**Material supplied:**
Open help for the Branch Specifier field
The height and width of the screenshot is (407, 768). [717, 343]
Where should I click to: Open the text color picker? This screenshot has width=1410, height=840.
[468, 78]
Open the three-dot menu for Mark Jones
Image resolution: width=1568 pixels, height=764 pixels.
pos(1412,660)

**Exercise:**
Reproduce the data exactly, omitting nothing.

**Answer for the task:**
Open help for the Branch Specifier field
The height and width of the screenshot is (407, 768). [717, 343]
Where should I click to: Open the text color picker? This screenshot has width=1410, height=840.
[468, 78]
Open the three-dot menu for Mark Jones
Image resolution: width=1568 pixels, height=764 pixels.
pos(1412,660)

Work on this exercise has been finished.